● **DOCUMENT PASSAGE**
------------------------------------------------
Second, though, if we're going to slice and dice that way, which is valid, I think you need to go even farther and point out that there are two cases. The first is when you are hammering requests through as quickly as possible, and the second is when you are not.
The latency numbers are highly specific to your load, because as load increases, things like scheduling algorithms start mattering more, especially the fundamental tradeoffs between latency and throughput. Knowing the distribution of these numbers under load is important... though I'd suggest that said distribution is still fairly likely to be dominated by the user code rather than the framework code. But the hello world benchmark is still a crucial one, because it serves as the limit of performance, so if you can show that some webserver can't even do what you need with that, you can eliminate it.
There is also the "request overhead in seconds" you get for a relatively uncontested system, where the system would have to be fairly pathologically broken to see a high variance in results. (You'll get some from GC, but in this case I wouldn't call that variance high in the patterns you'll see from a hello-world handler.) This number is important because while it is in a lot of ways more boring, it is also I suspect the relevant number for the modal web server. I suspect this is another one of those cases where some very visual image leaps to mind, the web server for Google or Facebook that is constantly getting hammered at 90% of capacity (and that carefully by design since systems get increasingly pathological as you approach 100%) serving highly optimized requests where every microsecond matters... but those are actually the rare web servers in the world. Most webservers are doing at least one of twiddling their thumbs for long stretches of time or waiting for user code to do what it's going to do in the milliseconds... or seconds... or minutes....
------------------------------------------------
● **PROVIDED INFORMATION**
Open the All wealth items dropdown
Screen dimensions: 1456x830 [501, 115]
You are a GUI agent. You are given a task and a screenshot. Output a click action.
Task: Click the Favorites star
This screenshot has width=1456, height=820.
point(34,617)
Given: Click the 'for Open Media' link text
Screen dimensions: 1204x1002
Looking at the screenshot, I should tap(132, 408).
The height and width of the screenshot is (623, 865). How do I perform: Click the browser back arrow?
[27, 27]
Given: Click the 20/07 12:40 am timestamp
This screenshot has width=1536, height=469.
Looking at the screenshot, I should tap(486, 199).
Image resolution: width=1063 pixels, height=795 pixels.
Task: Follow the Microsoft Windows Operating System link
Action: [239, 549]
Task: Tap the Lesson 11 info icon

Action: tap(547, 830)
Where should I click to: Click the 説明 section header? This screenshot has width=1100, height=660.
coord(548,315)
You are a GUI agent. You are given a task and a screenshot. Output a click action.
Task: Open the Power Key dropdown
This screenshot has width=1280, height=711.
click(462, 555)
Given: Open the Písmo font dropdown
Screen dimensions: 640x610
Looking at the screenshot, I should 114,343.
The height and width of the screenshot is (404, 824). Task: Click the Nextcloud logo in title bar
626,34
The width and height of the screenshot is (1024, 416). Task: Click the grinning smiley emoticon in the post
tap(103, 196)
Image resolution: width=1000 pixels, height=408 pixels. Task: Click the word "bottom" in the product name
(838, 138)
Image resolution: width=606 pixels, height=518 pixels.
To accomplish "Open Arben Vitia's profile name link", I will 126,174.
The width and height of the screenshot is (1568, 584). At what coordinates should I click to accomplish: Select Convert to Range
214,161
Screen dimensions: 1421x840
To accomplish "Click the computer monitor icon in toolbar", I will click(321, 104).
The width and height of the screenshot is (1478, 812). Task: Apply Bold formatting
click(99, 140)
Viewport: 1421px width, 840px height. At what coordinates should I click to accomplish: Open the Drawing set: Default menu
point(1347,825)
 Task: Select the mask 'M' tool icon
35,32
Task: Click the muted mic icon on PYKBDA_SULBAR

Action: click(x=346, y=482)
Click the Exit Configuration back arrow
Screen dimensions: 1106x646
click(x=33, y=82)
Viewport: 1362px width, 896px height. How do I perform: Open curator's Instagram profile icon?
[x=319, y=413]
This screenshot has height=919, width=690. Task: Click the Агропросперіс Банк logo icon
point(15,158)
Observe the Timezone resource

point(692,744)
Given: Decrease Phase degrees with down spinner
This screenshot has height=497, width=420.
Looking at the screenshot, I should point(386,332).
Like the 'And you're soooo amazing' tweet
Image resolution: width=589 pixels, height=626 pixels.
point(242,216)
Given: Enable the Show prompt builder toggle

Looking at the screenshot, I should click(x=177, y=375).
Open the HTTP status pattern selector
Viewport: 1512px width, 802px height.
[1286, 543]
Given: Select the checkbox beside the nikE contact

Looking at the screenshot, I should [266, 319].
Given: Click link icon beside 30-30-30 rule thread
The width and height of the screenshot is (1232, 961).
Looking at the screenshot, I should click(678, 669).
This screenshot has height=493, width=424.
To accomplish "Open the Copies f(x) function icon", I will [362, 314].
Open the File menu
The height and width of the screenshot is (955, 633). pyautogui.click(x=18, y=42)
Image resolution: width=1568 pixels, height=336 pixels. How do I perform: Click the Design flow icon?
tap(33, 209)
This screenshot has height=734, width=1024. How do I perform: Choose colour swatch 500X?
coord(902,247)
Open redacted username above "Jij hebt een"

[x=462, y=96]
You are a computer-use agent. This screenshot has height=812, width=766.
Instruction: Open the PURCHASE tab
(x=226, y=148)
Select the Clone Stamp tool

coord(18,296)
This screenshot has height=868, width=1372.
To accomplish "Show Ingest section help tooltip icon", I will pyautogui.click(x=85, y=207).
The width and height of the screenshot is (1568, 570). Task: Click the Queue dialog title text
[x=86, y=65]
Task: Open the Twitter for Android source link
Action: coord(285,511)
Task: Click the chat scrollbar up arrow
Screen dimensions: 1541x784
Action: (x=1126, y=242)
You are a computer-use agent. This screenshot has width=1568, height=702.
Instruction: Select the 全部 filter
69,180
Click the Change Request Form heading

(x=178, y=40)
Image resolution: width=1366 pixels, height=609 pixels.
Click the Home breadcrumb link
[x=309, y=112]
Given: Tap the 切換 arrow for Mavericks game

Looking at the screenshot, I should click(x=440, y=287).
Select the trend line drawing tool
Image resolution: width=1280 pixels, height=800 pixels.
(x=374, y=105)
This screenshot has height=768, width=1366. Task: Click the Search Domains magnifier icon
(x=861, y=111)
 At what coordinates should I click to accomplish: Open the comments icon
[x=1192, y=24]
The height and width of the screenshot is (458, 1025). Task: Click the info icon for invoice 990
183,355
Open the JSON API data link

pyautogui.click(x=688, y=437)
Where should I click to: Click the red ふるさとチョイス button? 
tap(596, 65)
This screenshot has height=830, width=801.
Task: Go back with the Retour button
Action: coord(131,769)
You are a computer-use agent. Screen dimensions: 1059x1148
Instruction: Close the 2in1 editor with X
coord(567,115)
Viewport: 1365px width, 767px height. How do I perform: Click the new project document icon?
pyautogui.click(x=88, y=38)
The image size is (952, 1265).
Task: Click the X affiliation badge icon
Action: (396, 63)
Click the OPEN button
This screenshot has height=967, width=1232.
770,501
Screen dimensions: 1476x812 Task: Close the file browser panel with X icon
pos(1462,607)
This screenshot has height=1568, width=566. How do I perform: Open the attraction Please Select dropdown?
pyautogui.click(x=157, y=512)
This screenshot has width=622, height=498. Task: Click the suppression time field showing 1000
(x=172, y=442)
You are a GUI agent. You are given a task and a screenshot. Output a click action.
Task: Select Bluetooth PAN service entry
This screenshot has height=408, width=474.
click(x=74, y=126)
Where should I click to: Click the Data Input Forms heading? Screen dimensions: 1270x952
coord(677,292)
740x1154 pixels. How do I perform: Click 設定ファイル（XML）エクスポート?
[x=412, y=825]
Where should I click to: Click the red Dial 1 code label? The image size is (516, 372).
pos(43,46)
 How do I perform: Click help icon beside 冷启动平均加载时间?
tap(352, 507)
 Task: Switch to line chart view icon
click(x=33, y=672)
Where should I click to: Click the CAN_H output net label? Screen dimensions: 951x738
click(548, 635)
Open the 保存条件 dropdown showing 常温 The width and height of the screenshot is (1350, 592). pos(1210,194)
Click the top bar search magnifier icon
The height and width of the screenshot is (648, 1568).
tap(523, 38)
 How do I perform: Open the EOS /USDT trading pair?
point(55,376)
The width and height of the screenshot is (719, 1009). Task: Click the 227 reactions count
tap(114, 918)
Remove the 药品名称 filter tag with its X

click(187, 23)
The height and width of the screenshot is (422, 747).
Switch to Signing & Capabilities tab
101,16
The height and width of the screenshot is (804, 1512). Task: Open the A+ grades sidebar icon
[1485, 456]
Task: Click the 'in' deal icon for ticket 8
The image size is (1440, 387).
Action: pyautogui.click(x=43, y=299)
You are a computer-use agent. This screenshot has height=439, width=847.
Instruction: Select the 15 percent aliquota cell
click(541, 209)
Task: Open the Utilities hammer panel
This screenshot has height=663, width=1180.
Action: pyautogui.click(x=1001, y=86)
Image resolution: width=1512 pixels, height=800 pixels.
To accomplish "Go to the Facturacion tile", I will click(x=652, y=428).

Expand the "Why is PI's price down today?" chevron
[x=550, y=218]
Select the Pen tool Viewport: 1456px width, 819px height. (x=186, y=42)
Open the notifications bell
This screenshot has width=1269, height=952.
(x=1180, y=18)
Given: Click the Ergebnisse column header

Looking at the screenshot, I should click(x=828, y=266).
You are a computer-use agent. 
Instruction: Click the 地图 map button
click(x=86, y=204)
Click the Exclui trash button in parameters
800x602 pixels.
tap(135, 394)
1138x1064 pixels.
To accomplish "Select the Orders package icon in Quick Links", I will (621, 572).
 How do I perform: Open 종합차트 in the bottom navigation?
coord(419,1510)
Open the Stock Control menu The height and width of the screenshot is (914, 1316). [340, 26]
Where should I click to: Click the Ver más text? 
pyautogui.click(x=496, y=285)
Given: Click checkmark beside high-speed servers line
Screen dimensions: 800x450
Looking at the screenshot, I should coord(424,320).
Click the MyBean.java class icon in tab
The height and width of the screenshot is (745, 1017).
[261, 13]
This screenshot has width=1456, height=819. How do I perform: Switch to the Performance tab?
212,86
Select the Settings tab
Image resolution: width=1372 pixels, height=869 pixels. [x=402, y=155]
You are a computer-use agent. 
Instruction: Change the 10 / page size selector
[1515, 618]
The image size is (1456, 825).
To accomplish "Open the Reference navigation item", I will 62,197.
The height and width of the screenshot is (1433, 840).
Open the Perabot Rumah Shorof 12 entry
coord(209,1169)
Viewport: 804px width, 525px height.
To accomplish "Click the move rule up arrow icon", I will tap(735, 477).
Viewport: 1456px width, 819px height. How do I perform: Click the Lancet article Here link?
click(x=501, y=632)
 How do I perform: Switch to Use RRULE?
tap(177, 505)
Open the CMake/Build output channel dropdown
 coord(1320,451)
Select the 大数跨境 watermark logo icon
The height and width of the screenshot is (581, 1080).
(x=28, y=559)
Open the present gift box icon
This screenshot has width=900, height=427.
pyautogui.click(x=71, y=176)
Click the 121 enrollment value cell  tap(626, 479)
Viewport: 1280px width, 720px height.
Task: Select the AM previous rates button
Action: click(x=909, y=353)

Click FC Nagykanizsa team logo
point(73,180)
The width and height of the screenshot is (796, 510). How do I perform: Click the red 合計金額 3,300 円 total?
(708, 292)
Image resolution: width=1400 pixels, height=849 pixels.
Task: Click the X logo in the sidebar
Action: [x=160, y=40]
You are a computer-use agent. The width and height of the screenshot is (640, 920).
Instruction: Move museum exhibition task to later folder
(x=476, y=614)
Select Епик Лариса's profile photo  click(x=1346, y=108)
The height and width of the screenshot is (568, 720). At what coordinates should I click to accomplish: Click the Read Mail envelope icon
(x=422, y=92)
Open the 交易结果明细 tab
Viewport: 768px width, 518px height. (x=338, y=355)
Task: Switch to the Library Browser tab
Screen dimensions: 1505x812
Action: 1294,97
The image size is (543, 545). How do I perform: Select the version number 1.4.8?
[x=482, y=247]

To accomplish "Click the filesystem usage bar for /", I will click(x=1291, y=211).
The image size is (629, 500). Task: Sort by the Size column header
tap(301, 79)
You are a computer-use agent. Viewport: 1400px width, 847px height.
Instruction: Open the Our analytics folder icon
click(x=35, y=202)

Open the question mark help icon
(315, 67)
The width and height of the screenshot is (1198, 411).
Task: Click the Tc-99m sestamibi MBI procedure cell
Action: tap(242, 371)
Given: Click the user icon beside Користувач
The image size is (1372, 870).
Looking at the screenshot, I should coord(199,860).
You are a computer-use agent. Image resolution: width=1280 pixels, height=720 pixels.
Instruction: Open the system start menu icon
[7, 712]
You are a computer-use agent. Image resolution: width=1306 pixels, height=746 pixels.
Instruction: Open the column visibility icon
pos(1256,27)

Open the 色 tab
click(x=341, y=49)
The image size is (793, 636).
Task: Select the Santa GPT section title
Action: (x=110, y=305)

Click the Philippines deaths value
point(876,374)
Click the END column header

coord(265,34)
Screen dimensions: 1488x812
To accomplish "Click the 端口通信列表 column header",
------------------------------------------------
● **WHAT NEEDS TO BE DONE**
Quote the web server benchmarking post above from "Second, though, if" to "can eliminate it.".

● **RESULT OF THIS TASK**
Second, though, if we're going to slice and dice that way, which is valid, I think you need to go even farther and point out that there are two cases. The first is when you are hammering requests through as quickly as possible, and the second is when you are not.
The latency numbers are highly specific to your load, because as load increases, things like scheduling algorithms start mattering more, especially the fundamental tradeoffs between latency and throughput. Knowing the distribution of these numbers under load is important... though I'd suggest that said distribution is still fairly likely to be dominated by the user code rather than the framework code. But the hello world benchmark is still a crucial one, because it serves as the limit of performance, so if you can show that some webserver can't even do what you need with that, you can eliminate it.